These fibers are known as Kevlar®. As m-aramids are known for their flame resistance, p-aramids are generally known as the material of choice for bulletproof vests. While p-aramids play an important role in this application, we will try to show their unusual properties, which are suitable for a wide range of other applications.

Armor

Aramid-based armored systems are designed to protect people and equipment from all kinds of threats in civilian and military environments. Bullet and knife are the major threats you face in civilian affairs. Military threats are more widespread and generally deal with higher-speed projectiles such as machine guns, fragments from mortars, grenades and landmines. The design of the optimal protection system must take into account the nature of the threat and therefore the civilian and military systems will necessarily be different. Armored systems are divided into soft and hard categories. Soft armor systems are sets of woven fabrics that are used to make bulletproof vests and soft structures such as liners. Hard or composite armor systems are used in helmets and structures designed to protect vehicles, ships or shelters. These systems are made of multilayer impregnated fabric from a vinyl ester or a phenolic-polyvinyl butyral resin binder. Spall liners, which are fitted inside armored military vehicles and protect against parts caused by high-speed bullets, are a classic example of hard armor.

Protective Apparel

p-Aramid yarns are used in protective apparel in which cut, thermal or abrasion resistance is critical.

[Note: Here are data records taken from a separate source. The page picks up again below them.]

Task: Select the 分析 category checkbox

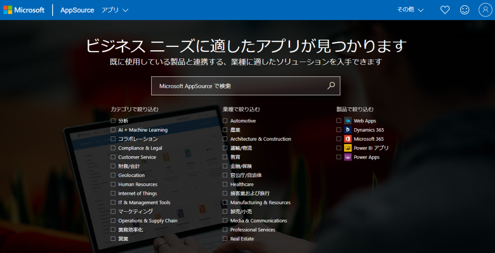Action: click(113, 121)
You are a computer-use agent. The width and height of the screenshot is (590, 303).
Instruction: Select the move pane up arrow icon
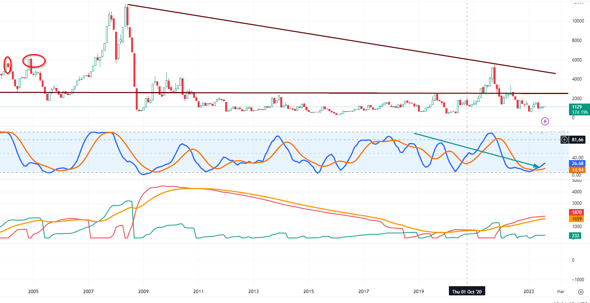click(x=520, y=133)
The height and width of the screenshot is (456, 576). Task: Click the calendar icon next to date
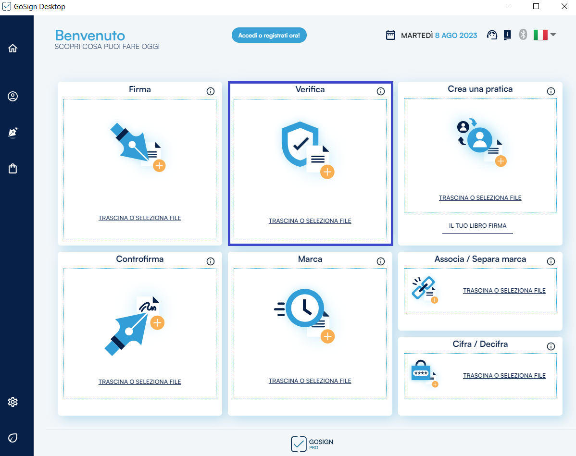tap(391, 35)
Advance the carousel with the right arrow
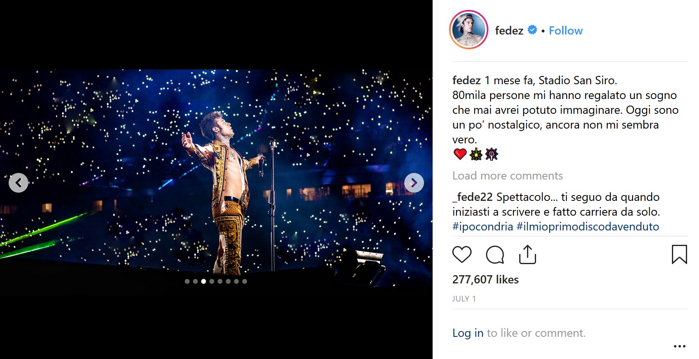 [414, 183]
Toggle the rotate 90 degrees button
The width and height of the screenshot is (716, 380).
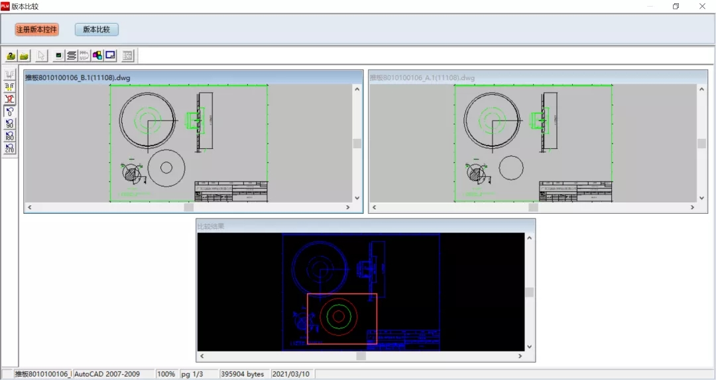(x=9, y=124)
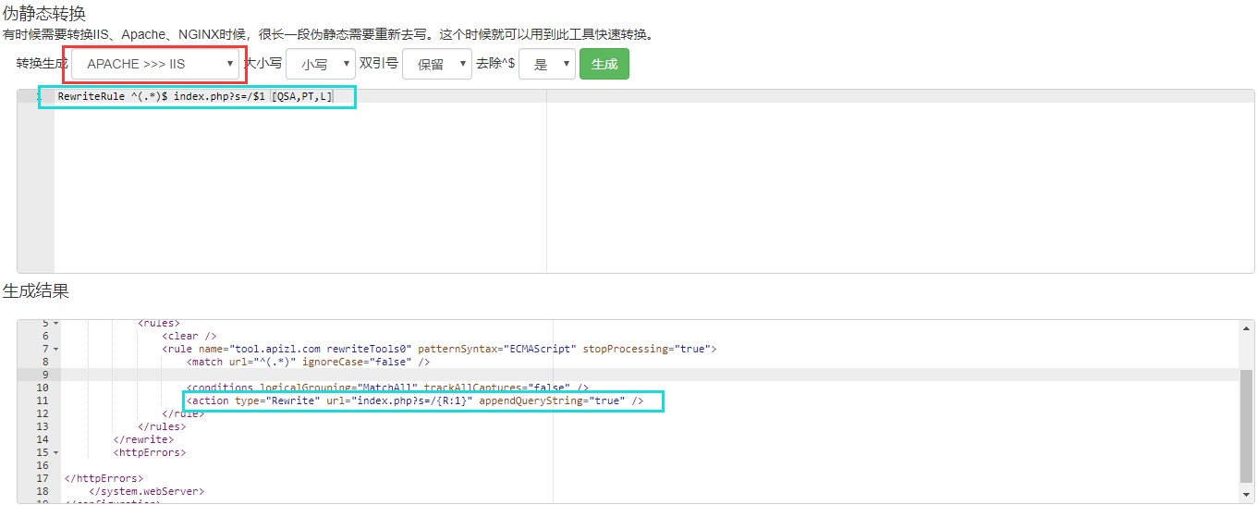The width and height of the screenshot is (1257, 505).
Task: Click line number 1 in input gutter
Action: (37, 96)
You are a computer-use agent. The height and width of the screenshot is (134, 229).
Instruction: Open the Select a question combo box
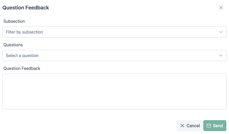[x=114, y=55]
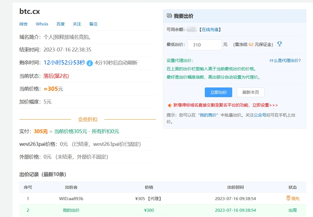Click the medal icon beside 领先 status
The height and width of the screenshot is (217, 313).
click(x=288, y=198)

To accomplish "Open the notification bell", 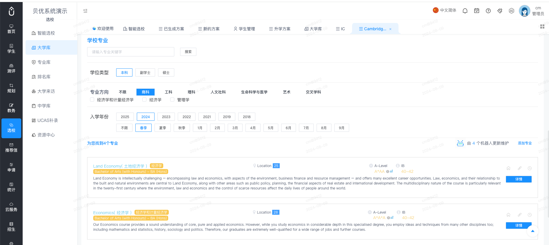I will (x=465, y=11).
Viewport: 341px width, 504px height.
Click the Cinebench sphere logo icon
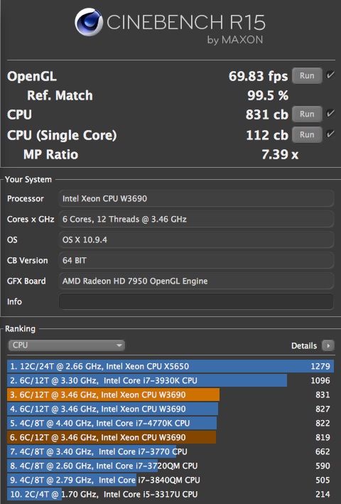(89, 22)
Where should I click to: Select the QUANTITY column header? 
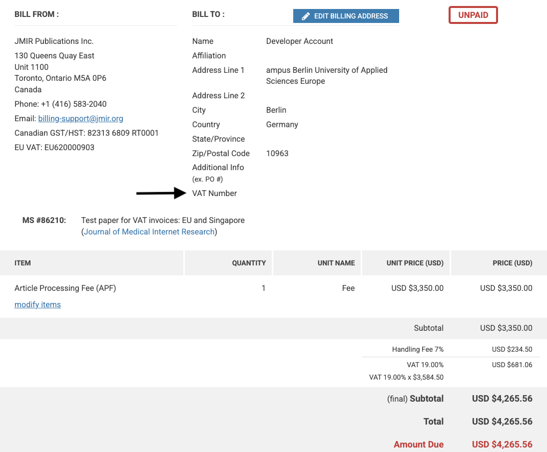click(x=249, y=263)
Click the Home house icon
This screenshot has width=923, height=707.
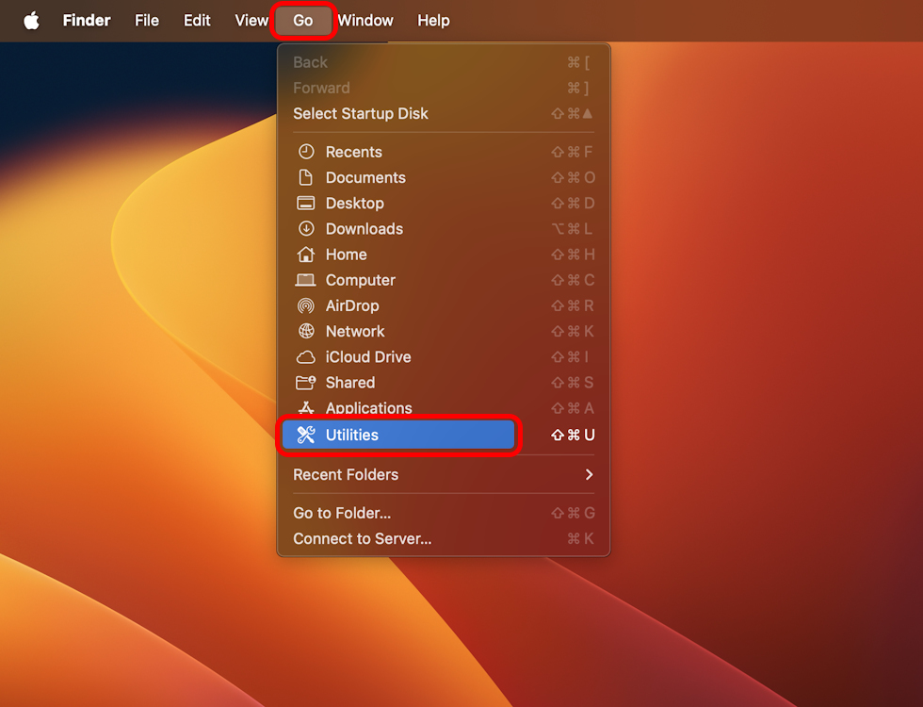point(305,255)
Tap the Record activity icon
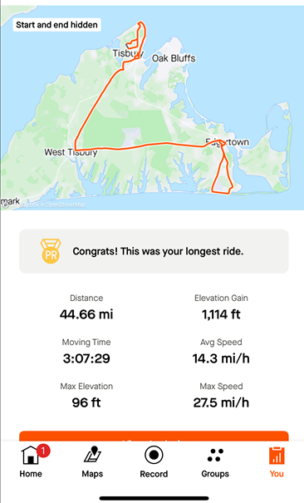The height and width of the screenshot is (503, 304). (154, 455)
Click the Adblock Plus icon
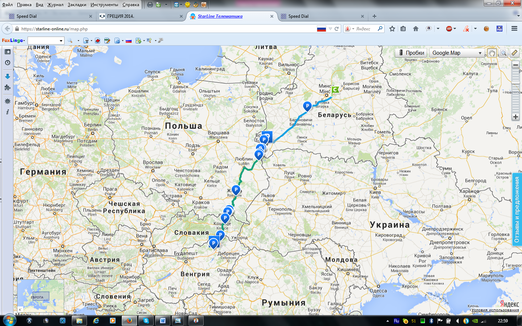Screen dimensions: 522x326 click(x=449, y=29)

It includes gloves and sleeves for glass, steel, metal and automotive workers, and other apparel such as aprons jackets. p-Aramid yarn is not affected by burning and unlike competing products made of nylon, polyester and polyethylene. p-Aramid gloves have excellent shear resistance and can significantly reduce the risk of hand and finger injuries in glass and metal displacement operations.

Tire

p-Aramids are very useful as reinforcement agents for radial tire belts because of their high strength and modulus, high temperature durability and optimum strength to weight ratio. Despite these features, the lower cost steel wire is still the preferred tire reinforcement for passenger cars. However, aramid cords have been slowly entering tire applications since their introduction in the mid-1970s, especially in the high performance area where the performance to weight ratio is crucial. Main performance of criteria are speed capability, handling, and comfort. Other factors that increase aramid consumption in automobile and truck tires are ongoing efforts to reduce vehicle weight and reduce rolling resistance to reduce energy consumption. Aramids are also used in aircraft, motorcycle and bicycle tires, where performance features are often more expensive. Regular yarn deniers for tire applications are 1000-3000.

Composite

p-Aramids are widely used in composite materials as matrix reinforcing agents or as hybrid in combination with carbon or glass. The balance of composite properties varies from application to application, but the main need is cost-effective weight loss performance. Glass has a lower strength and modulus and a higher density than aramid or carbon, but because of its low cost, it is most used as reinforcing fibers. Carbon fibers have the highest strength and modulus but the least elongation. Aramid fibers have a combination of high strength and modulus (albeit lower than carbon) with low density and high elongation which results in improved impact resistance. Composite structures are found in many applications, including aerospace component and automotive parts industries, boats, sporting goods, and protruded articles. Aramid combinations are also incorporated in hockey and golf shafts, fishing rods, skis and tennis rackets.

Rope and Cable

p-Aramids have a high strength and modulus, allowing for the design of high-load cargo ships with lighter and smaller systems. Applications in this area include mooring cables for ships, towlines, elevator cables and deep sea cables. Compared to heavy steel wire cables, p-aramid cables provide a strength equivalent to one-fifth the weight and have a close creep rate to steel. Unlike steel, aramid ropes do not corrode in an aquatic environment. Aramid ropes should be designed and handled to minimize their potential for severe internal or external abrasion. [1]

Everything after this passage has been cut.